Combined with counterproductive austerity, this lack of investment has consequences in sluggish growth and shrinking pay packets. Public investment has virtually halved. Under this Government, Britain has the lowest rate of public investment in the G7, but it is now investing in driverless cars, after months of road testing back-seat driving in the Government.
By moving from RPI to CPI indexation on business rates, the Chancellor has adopted another Labour policy, but why do the Government not go further and adopt Labour’s entire business rates pledge, including exempting plant and machinery, and an annual revaluation of business rates?

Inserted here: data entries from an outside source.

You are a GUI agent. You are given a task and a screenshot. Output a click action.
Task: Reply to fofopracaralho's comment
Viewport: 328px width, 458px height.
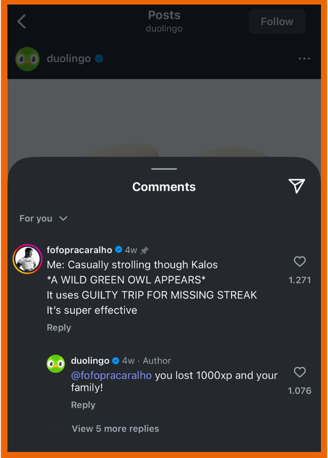pyautogui.click(x=59, y=328)
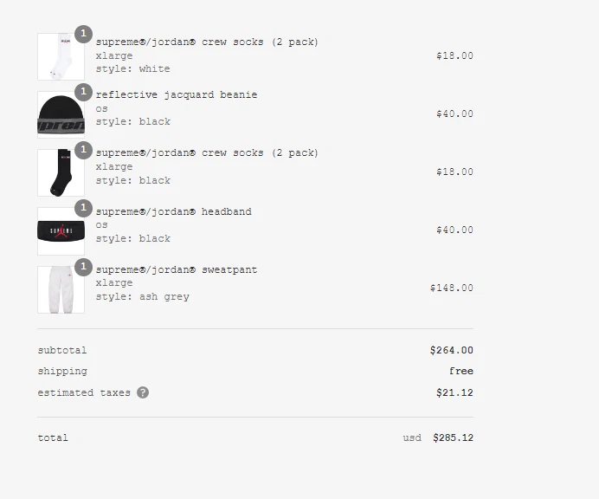The image size is (599, 499).
Task: Open the black beanie thumbnail image
Action: coord(61,114)
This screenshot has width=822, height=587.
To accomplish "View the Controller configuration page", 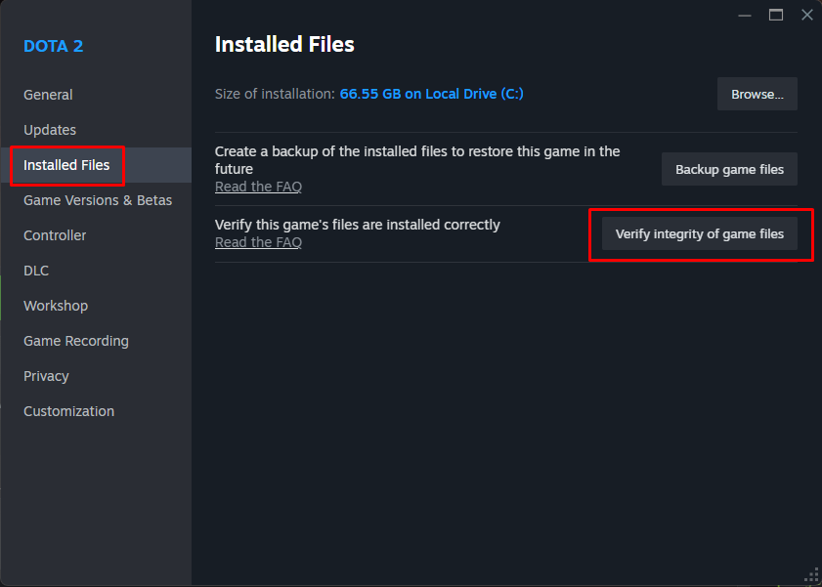I will click(54, 235).
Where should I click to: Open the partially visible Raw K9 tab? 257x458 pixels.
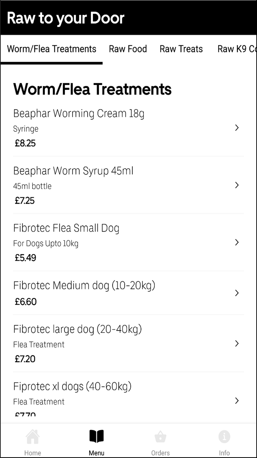(236, 49)
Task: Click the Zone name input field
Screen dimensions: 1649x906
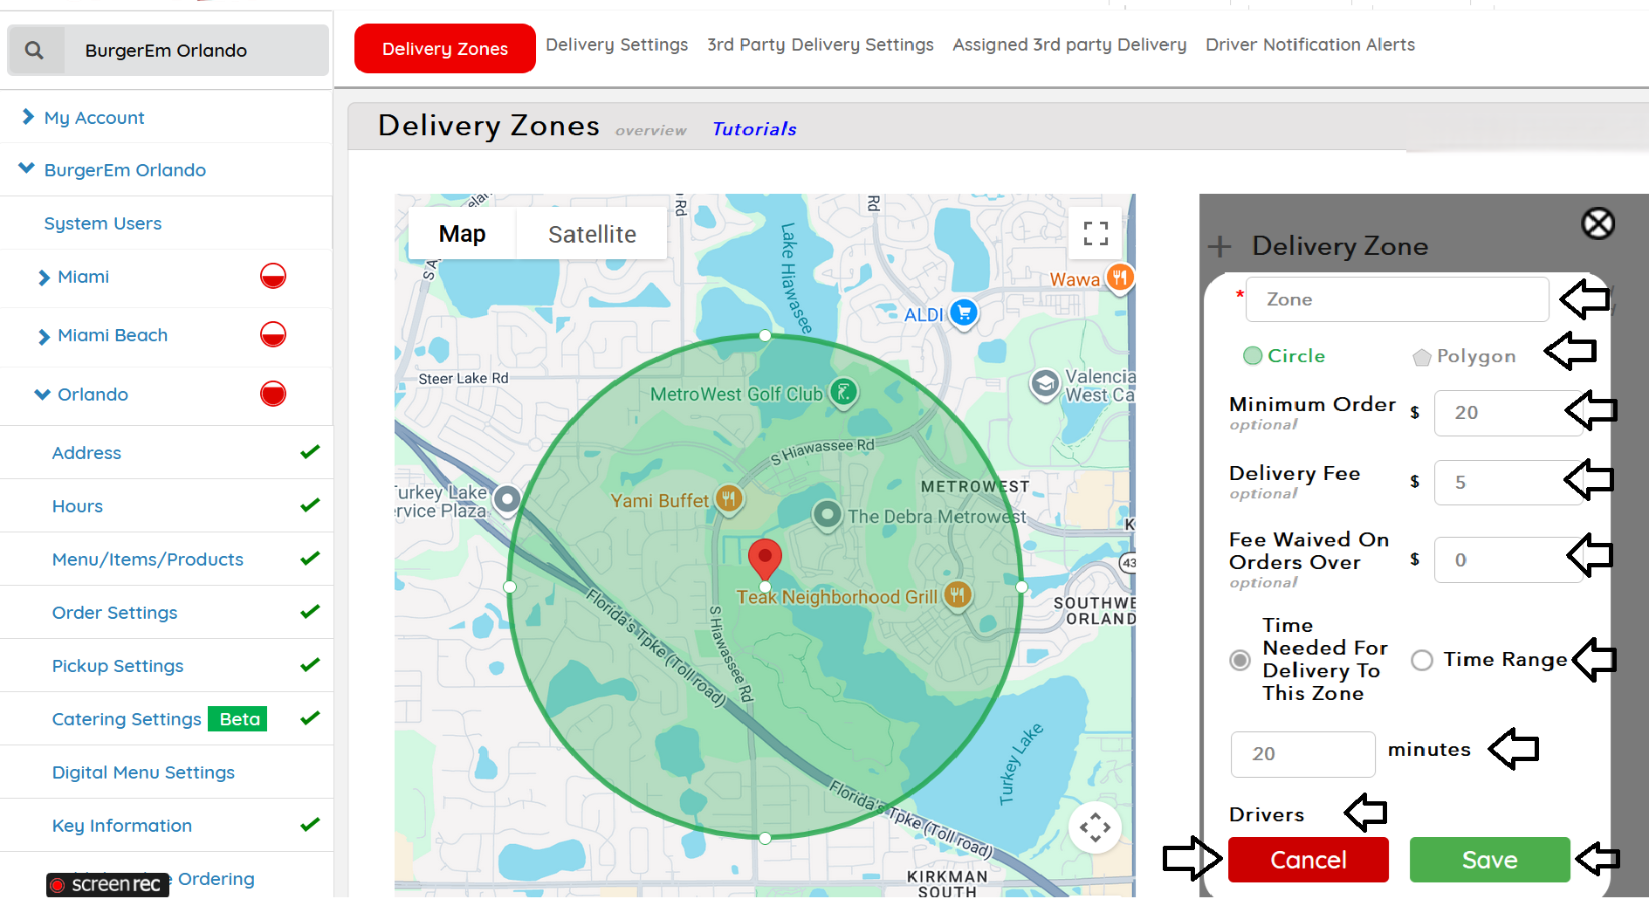Action: pos(1397,299)
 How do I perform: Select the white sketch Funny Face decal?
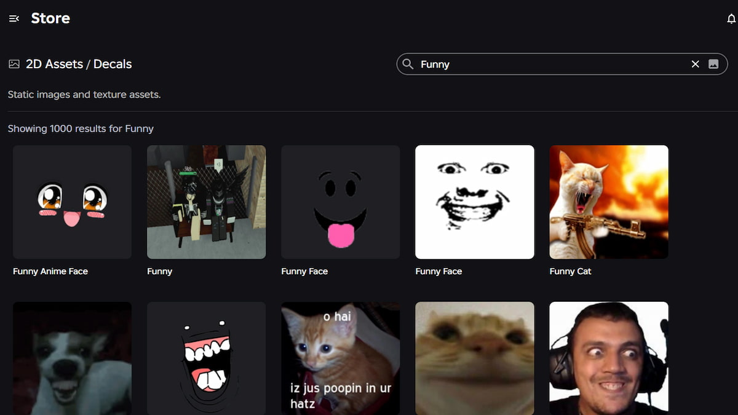[x=474, y=202]
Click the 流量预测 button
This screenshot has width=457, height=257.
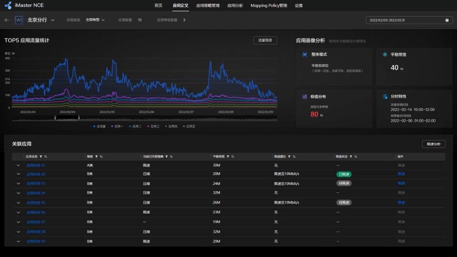coord(265,40)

Nowhere has the Government’s chaos been more evident than over Brexit. Following round after round of fruitless Brexit negotiations, the Brexit Secretary has been shunted out for the Prime Minister, who has got no further. Every major business organisation has written to the Government, telling them to pull their finger out and get on with it. Businesses are delaying crucial investment decisions, and if this Government do not get their act together, those businesses will soon be taking relocation decisions.

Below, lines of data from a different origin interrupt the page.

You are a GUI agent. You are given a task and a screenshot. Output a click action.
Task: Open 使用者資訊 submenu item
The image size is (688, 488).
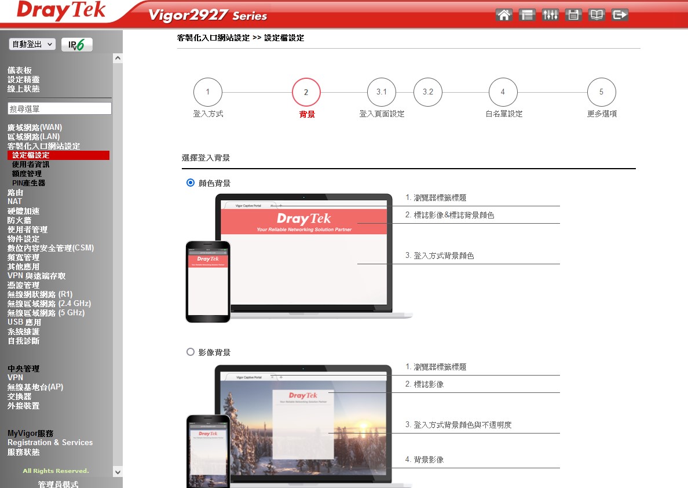coord(31,165)
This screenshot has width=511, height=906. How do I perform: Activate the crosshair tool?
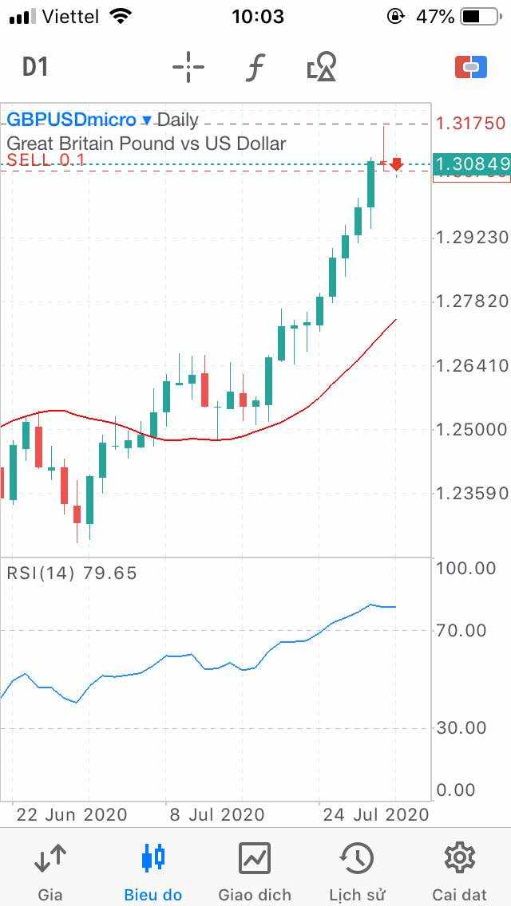point(188,67)
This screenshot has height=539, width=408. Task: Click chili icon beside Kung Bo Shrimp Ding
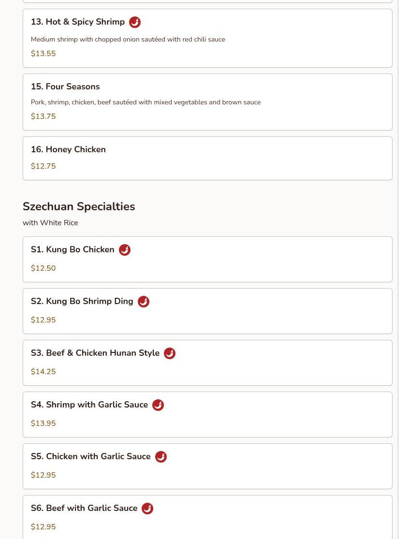(144, 302)
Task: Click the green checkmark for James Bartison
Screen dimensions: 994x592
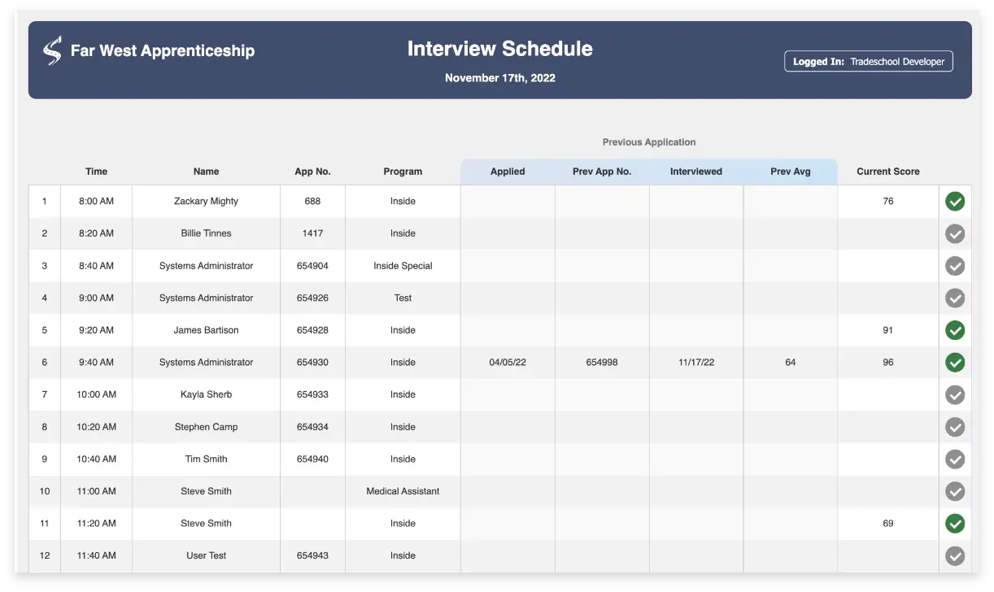Action: click(x=955, y=330)
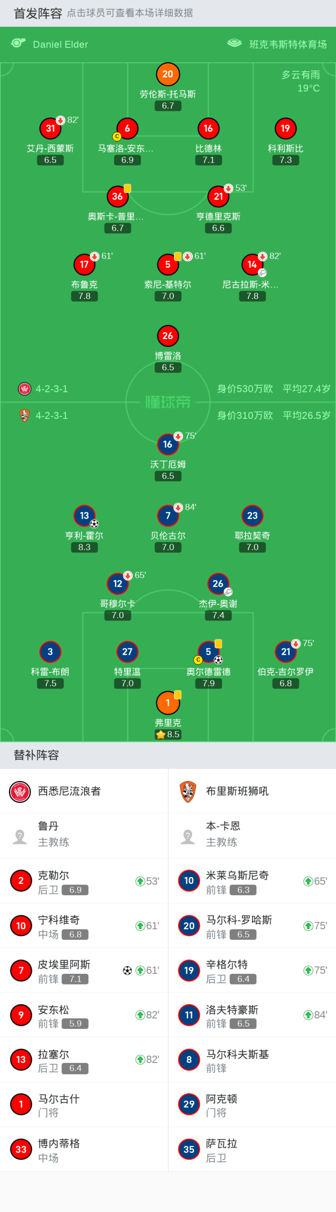Click substitute 米莱乌斯尼奇 number 10
Image resolution: width=336 pixels, height=1212 pixels.
(x=189, y=881)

Crashing out with no deal and turning Britain into a tax haven would damage people’s jobs and living standards, serving only a wealthy few. It is not as though this Government are not doing their best to protect tax havens and their clients in the meantime. The Paradise papers have again exposed how a super-rich elite is allowed to get away with dodging taxes. This Government have opposed measure after measure in this House—their Tory colleagues have done the same in the European Parliament—to clamp down on the tax havens that facilitate this outrageous leaching from our public purse. Non-paid tax and clever reinvestment to get away with tax hit hospitals, schools and housing, and they hit the poorest and most needy in our society. There is nothing moral about dodging tax; there is everything immoral about evading it.
Too often, it feels as though there is one rule for the super-rich and another for the rest of us. The horrors of Grenfell Tower were a reflection of a system that puts profits before people and that fails to listen to working-class communities. In 2013, the Government received advice in a coroner’s report that sprinklers should be fitted in all high-rise buildings. Today, once again, the Government failed to fund the £1 billion investment needed. The Chancellor says that councils should contact them, but Nottingham and Westminster have done so, and they have been refused; nothing was offered to them. We have the privilege of being Members of Parliament, in a building that is about to be retrofitted with sprinklers to protect us. The message is pretty clear: this Government care more about what happens here than about what happens to people living in high-rise homes, in effect saying that they matter less.
Our country is marked by growing inequality and injustice. We were promised, with lots of hype, a revolutionary Budget, but the reality is that nothing has changed. People were looking for help from this Budget, and they have been let down by a Government who, like the economy that they have presided over, are weak and unstable, and in need of urgent change. They call this a Budget fit for the future; the reality is that they are a Government no longer fit for office.